» Work instructions:
Render the lines running from the start of the records through the line containing "Screen dimensions: 1133x556 point(179,327)", both included, as a numbered list, leaving out any blank lines.

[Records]
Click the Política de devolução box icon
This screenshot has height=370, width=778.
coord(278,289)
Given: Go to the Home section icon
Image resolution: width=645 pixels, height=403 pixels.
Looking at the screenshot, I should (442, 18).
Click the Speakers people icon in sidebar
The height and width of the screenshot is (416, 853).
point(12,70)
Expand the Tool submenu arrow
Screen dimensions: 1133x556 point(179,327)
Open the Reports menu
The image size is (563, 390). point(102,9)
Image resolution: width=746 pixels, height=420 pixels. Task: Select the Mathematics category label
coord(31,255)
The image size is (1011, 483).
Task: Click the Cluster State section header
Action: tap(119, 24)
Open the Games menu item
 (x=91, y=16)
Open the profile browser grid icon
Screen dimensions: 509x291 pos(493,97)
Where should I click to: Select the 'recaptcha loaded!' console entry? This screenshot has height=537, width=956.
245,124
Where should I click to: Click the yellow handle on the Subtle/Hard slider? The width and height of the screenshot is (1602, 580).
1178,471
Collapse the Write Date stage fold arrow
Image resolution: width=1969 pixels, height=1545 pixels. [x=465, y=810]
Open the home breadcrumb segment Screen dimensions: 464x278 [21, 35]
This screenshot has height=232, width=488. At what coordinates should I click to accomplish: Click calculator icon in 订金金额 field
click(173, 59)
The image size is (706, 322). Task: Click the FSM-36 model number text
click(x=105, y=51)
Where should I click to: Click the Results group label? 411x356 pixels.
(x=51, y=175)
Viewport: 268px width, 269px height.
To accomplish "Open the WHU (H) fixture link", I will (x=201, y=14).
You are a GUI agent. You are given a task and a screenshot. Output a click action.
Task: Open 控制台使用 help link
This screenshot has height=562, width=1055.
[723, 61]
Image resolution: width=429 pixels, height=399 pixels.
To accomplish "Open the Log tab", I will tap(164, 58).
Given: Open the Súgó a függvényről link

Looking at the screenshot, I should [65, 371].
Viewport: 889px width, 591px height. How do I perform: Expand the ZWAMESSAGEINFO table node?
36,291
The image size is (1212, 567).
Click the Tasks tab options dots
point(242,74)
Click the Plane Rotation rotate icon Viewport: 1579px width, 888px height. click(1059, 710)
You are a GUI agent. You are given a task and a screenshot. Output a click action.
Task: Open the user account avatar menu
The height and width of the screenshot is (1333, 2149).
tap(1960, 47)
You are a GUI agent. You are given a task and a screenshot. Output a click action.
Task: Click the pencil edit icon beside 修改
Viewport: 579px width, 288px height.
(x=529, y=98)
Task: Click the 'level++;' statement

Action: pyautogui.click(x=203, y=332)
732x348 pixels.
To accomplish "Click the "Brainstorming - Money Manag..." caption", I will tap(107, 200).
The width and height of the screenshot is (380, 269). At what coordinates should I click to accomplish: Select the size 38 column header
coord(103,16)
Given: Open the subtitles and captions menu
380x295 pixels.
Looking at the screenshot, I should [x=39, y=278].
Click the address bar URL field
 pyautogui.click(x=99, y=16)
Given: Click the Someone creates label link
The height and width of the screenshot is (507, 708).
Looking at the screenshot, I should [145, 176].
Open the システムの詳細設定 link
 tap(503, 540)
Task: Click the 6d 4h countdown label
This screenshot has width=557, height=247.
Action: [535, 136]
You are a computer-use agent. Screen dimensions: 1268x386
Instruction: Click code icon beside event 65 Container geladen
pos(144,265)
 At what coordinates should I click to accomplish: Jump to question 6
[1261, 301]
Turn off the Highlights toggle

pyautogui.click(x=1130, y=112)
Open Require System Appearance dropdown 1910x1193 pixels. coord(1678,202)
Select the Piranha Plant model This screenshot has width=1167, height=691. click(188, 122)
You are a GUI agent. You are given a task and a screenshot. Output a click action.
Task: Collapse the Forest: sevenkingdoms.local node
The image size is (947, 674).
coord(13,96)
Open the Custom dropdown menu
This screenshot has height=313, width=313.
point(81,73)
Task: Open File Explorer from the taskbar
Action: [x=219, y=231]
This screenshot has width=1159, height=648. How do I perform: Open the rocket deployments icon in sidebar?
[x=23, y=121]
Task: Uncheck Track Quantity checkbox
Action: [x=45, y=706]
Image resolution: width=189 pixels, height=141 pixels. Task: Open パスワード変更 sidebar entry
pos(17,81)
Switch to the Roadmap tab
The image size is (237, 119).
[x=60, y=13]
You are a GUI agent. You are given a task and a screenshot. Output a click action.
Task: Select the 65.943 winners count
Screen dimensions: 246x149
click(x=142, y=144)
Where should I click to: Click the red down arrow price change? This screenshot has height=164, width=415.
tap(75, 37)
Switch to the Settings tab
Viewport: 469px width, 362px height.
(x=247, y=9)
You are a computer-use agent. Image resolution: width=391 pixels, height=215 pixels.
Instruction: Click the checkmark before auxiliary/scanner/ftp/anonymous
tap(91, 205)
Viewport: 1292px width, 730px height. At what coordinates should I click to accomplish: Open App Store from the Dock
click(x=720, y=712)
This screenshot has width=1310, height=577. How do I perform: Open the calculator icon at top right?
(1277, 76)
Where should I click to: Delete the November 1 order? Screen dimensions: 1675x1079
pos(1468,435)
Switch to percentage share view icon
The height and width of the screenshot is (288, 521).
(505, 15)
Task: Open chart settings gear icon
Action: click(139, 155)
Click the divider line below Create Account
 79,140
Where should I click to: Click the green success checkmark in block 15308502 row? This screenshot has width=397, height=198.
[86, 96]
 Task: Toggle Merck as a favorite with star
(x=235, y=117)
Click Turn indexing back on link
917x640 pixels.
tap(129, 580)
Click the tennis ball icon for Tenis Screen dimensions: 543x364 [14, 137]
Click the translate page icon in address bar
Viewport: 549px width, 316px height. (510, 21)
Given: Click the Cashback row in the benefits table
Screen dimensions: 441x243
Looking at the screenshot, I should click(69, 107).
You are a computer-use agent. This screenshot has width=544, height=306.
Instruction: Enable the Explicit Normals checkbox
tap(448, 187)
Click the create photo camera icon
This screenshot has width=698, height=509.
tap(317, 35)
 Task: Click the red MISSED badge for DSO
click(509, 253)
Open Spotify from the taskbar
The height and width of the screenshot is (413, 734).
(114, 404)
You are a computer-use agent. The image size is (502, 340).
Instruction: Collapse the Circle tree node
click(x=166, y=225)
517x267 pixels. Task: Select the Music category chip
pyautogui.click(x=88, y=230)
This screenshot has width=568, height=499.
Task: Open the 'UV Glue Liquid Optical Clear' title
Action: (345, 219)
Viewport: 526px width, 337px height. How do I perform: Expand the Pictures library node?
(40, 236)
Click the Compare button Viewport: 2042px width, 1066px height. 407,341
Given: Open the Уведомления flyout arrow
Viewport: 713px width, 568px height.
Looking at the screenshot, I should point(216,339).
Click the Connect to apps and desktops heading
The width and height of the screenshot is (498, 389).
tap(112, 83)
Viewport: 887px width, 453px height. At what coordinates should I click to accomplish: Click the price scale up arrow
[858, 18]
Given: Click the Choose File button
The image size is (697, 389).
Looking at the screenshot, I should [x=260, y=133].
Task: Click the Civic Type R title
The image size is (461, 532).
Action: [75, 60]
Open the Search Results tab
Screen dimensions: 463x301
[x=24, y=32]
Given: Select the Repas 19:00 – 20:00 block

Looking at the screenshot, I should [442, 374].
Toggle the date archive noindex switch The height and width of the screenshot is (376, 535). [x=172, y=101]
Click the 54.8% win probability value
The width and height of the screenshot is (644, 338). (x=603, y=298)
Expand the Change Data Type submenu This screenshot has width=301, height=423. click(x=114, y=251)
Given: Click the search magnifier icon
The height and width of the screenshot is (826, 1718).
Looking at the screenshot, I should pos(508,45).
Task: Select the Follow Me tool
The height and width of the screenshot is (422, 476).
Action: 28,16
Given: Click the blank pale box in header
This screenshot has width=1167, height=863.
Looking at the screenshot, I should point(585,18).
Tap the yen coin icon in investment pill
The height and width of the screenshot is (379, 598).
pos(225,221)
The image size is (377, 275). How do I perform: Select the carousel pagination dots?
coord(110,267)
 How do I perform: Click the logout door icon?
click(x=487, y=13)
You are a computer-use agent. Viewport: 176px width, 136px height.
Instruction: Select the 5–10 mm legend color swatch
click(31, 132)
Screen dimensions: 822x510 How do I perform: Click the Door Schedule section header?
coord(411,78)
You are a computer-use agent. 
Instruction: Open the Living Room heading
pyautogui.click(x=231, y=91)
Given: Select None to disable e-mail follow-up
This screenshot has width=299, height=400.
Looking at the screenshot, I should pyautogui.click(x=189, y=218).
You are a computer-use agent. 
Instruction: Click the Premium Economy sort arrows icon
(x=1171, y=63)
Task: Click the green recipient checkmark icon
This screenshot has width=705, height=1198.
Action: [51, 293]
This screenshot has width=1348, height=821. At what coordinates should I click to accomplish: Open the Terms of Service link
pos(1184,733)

» Written response:
1. Click the Política de devolução box icon
2. This screenshot has height=370, width=778.
3. coord(278,289)
4. Given: Go to the Home section icon
5. Image resolution: width=645 pixels, height=403 pixels.
6. Looking at the screenshot, I should (442, 18).
7. Click the Speakers people icon in sidebar
8. The height and width of the screenshot is (416, 853).
9. point(12,70)
10. Expand the Tool submenu arrow
11. Screen dimensions: 1133x556 point(179,327)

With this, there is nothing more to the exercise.